MAU and Subscriber Growth: Spotify expects continued healthy MAU and subscriber growth throughout 2026, with a forecast of 759 million MAUs and 293 million subscribers in Q1 2026. The company anticipates net additions of 3 million subscribers in Q1, consistent with historical trends.
Revenue Growth: Spotify forecasts Q1 2026 revenue of EUR 4.5 billion, representing an improved growth rate of approximately 15% compared to Q4 2025. ARPU growth is expected in the 5% to 6% range.
Gross Margin and Operating Income: The company expects Q1 2026 gross margin of 32.8% and operating income of EUR 660 million. For the full year 2026, Spotify anticipates improvements in both gross margin and operating margin.
Free Cash Flow: Spotify expects free cash flow generation in 2026 to meaningfully exceed the EUR 2.9 billion generated in 2025, reflecting progression towards a normalized long-term tax rate.
Advertising Business: Spotify anticipates improved growth in its advertising business in the second half of 2026, supported by market adoption of new advertising tools.
Strategic Focus for 2026: The company has framed 2026 as the 'Year of Raising Ambition,' focusing on innovation, user engagement, and leveraging AI technologies to enhance its platform and drive growth.
share buybacks: We repurchased $433 million worth of shares in quarter 4, and we'll continue to opportunistically return capital via share buybacks.
Spotify's earnings call indicates strong financial performance with growth in revenue and gross margin. The company is optimistic about future growth with strategic plans in AI and enhanced free tier offerings. While subscriber growth is slightly below expectations, the long-term outlook is positive. The Q&A section highlights confidence in AI's role and pricing strategy, with no unclear responses from management. The focus on shareholder returns and disciplined investments further supports a positive sentiment. Overall, the call suggests a positive stock price movement over the next two weeks.

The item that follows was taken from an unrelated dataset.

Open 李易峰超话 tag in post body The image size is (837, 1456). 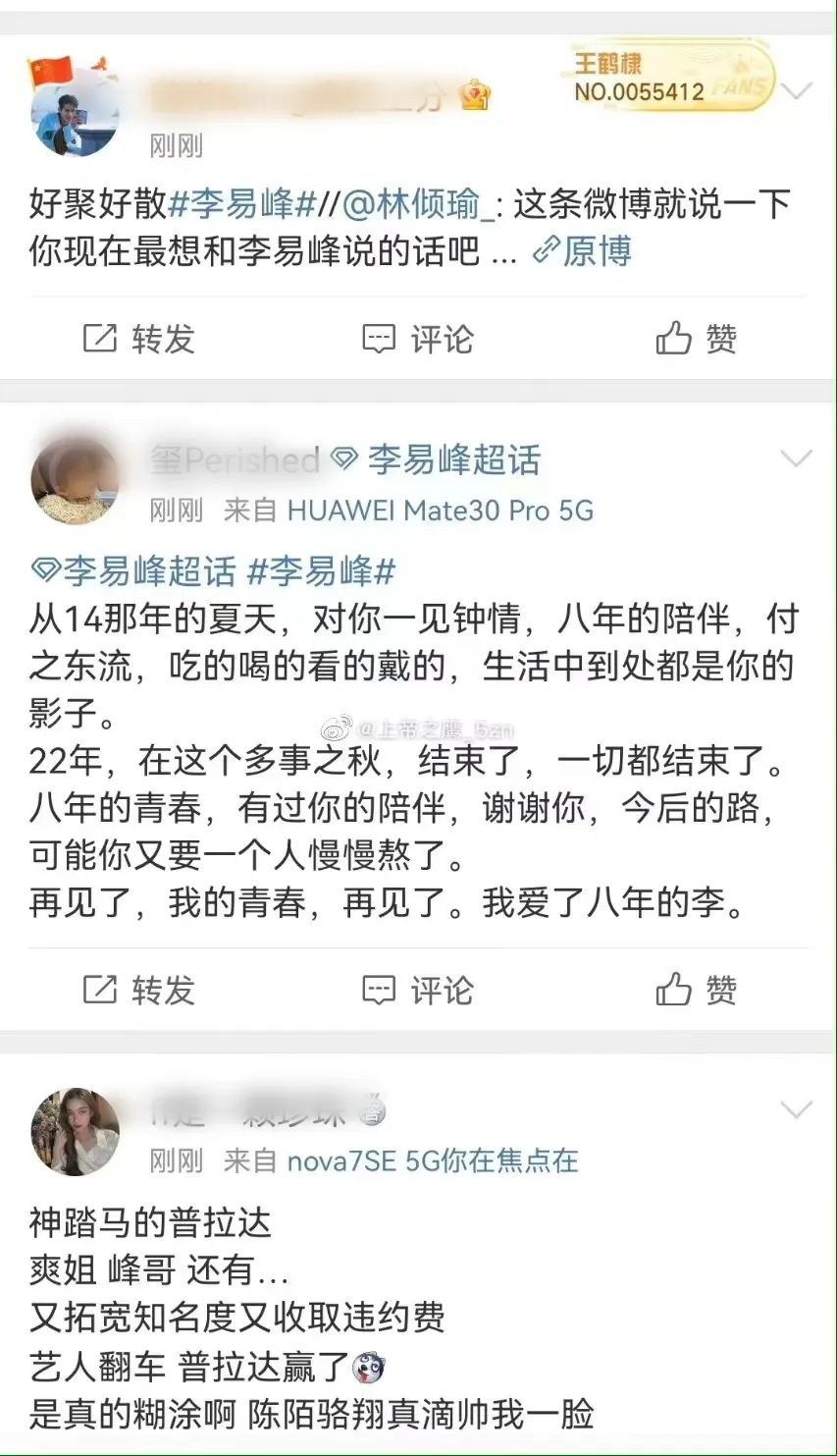pyautogui.click(x=133, y=570)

The earnings call summary and Q&A session indicate several positive factors: strategic growth in user engagement and subscriber numbers, strong guidance for Q3 2025, and a focus on AI-driven personalization. The partnership with Netflix and increased share repurchase authorization further support a positive outlook. Despite some uncertainty in ad revenue growth, the overall sentiment is optimistic, with management highlighting potential growth areas and strategic partnerships. The positive guidance and strategic initiatives suggest a likely positive stock price movement over the next two weeks.
The earnings call summary and Q&A reflect a generally positive outlook. Despite some concerns about advertising growth and unclear responses on investment specifics, the company shows strong subscriber growth, new market expansions, and optimistic guidance. The focus on innovation, video content, and AI integration further supports positive sentiment. While advertising challenges exist, the potential for monetization and engagement growth, alongside strategic changes, indicate a positive stock price movement.